» **What you need to do**
Update the data from the line containing "At what coordinates" down to the line containing "Looking at the" by replacing "pencil icon" with "pen icon", leaving everything else unchanged. Give back only those lines.

» **Extracted data**
** start **

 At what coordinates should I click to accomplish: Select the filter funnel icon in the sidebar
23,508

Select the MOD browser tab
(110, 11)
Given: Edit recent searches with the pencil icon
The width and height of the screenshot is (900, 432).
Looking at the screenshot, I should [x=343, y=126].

** end **
** start **

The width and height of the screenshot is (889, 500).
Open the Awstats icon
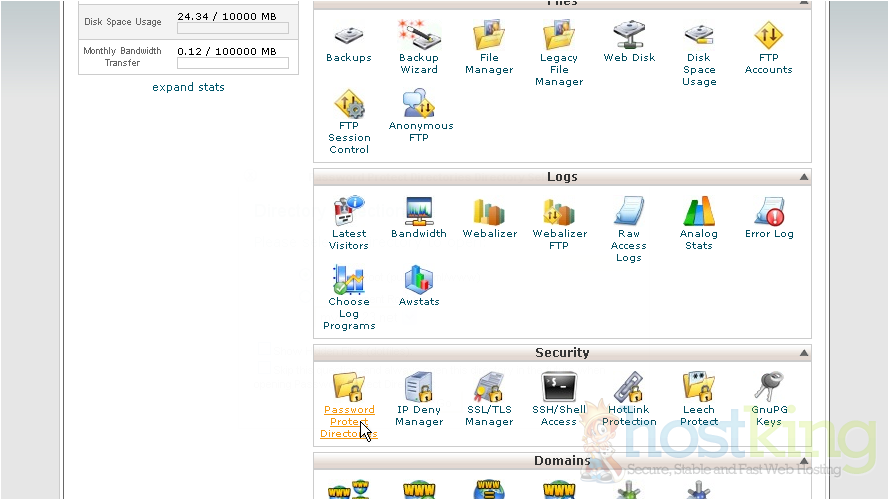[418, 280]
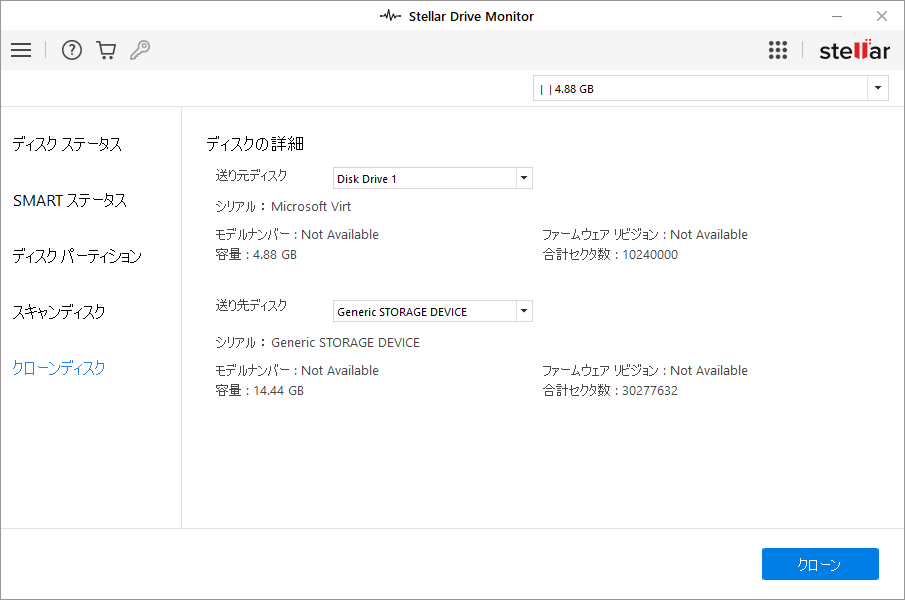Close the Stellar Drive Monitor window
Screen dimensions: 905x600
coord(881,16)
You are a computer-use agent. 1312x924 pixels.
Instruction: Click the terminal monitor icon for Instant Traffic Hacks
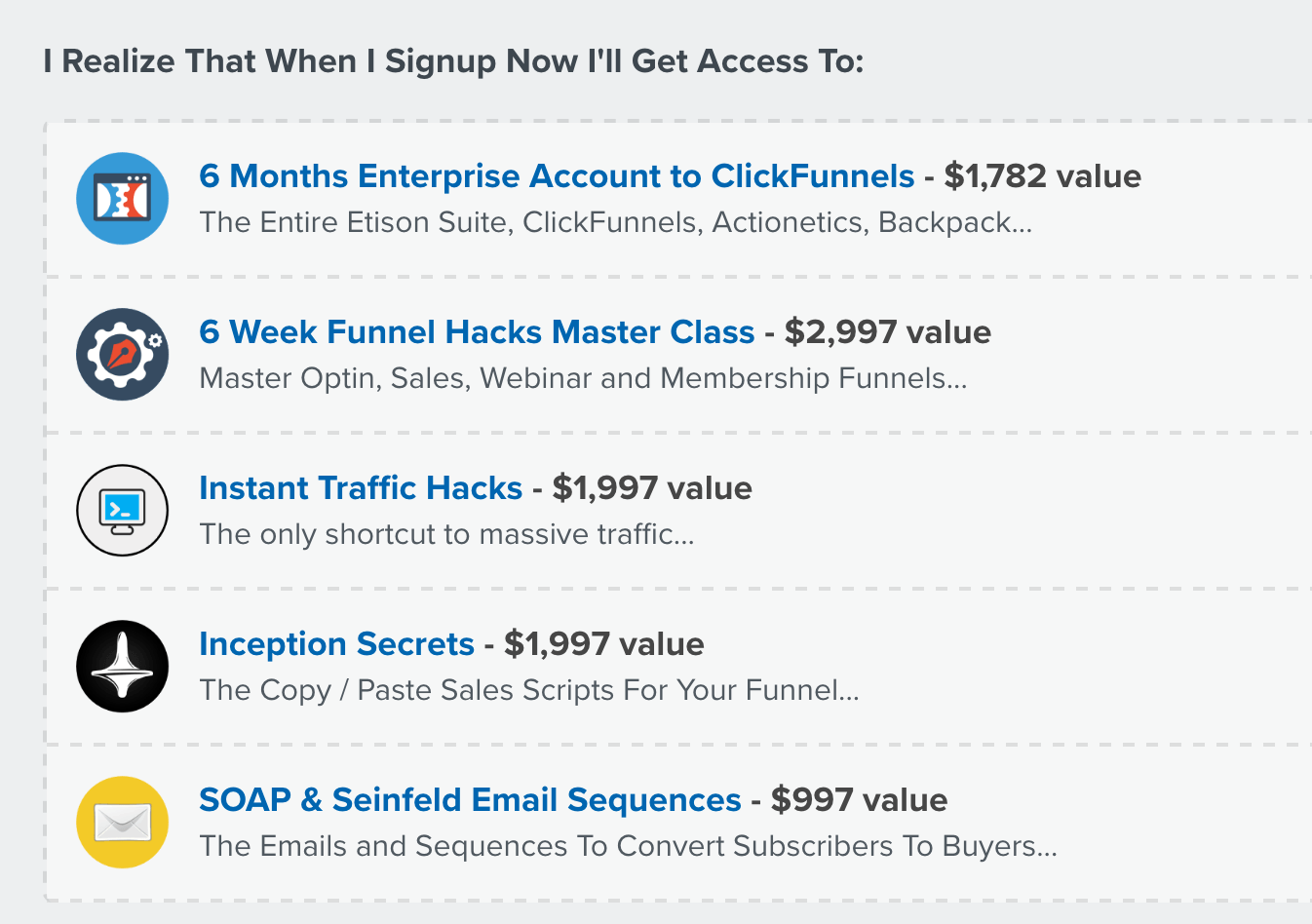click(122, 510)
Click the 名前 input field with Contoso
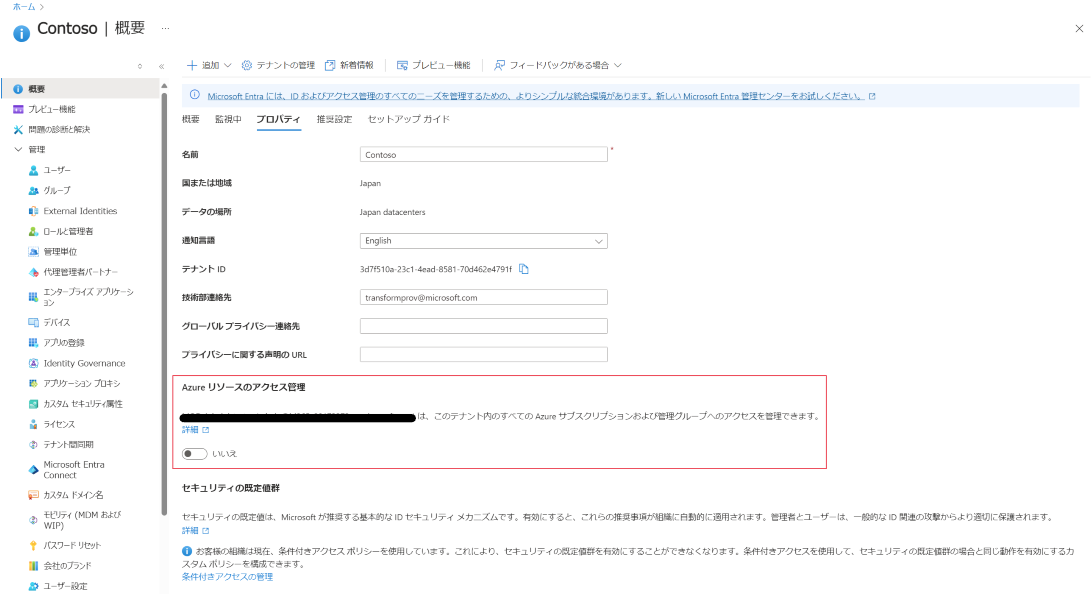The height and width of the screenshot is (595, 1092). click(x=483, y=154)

** end **
** start **

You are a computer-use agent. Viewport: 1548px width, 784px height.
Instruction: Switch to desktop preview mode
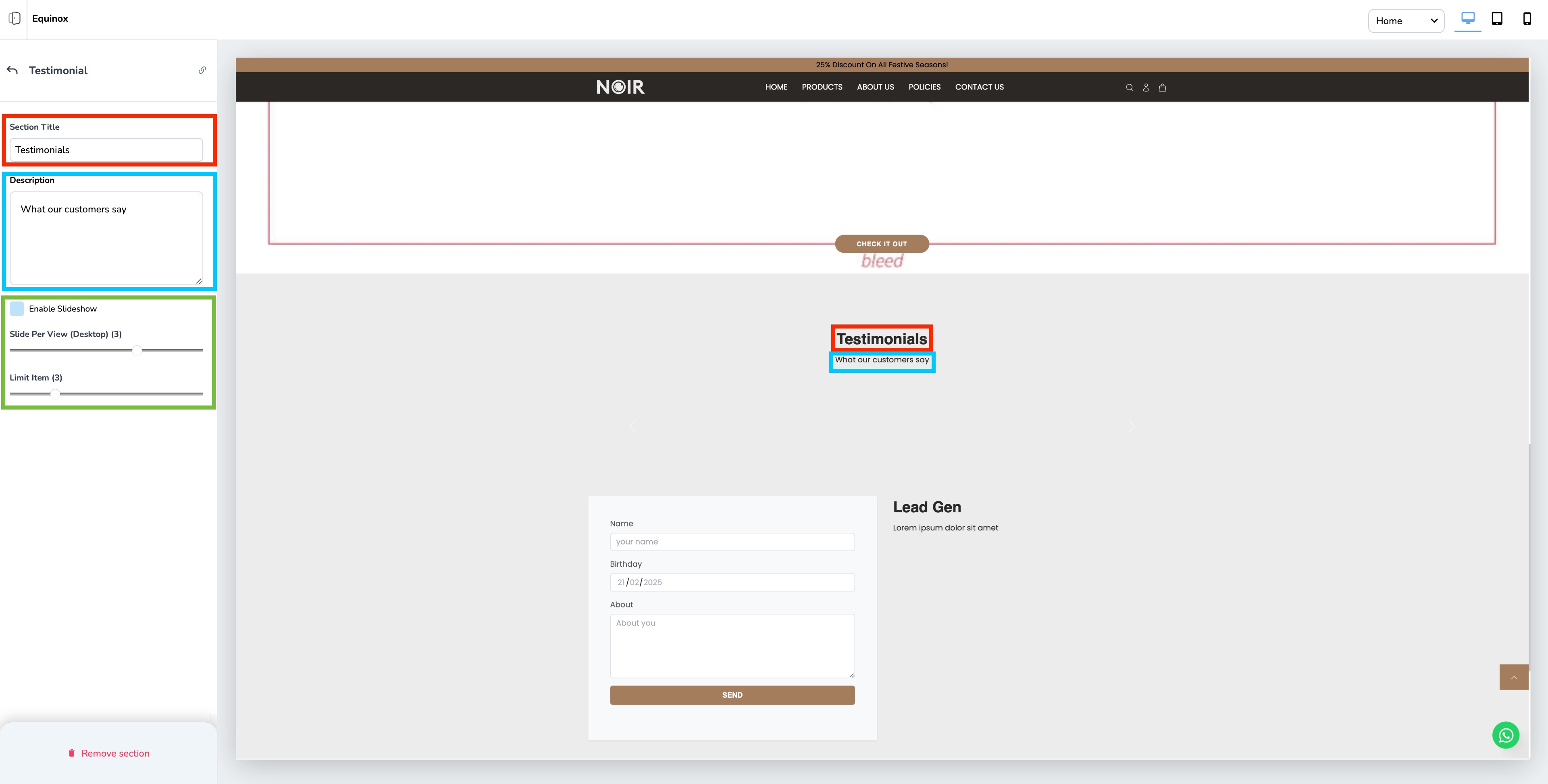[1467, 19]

** end **

» **Solution for this exercise**
 At what coordinates should I click to accomplish: Select the filter funnel icon in the sidebar
23,508

Select the MOD browser tab
(110, 11)
Given: Edit recent searches with the pen icon
The width and height of the screenshot is (900, 432).
Looking at the screenshot, I should [x=343, y=126].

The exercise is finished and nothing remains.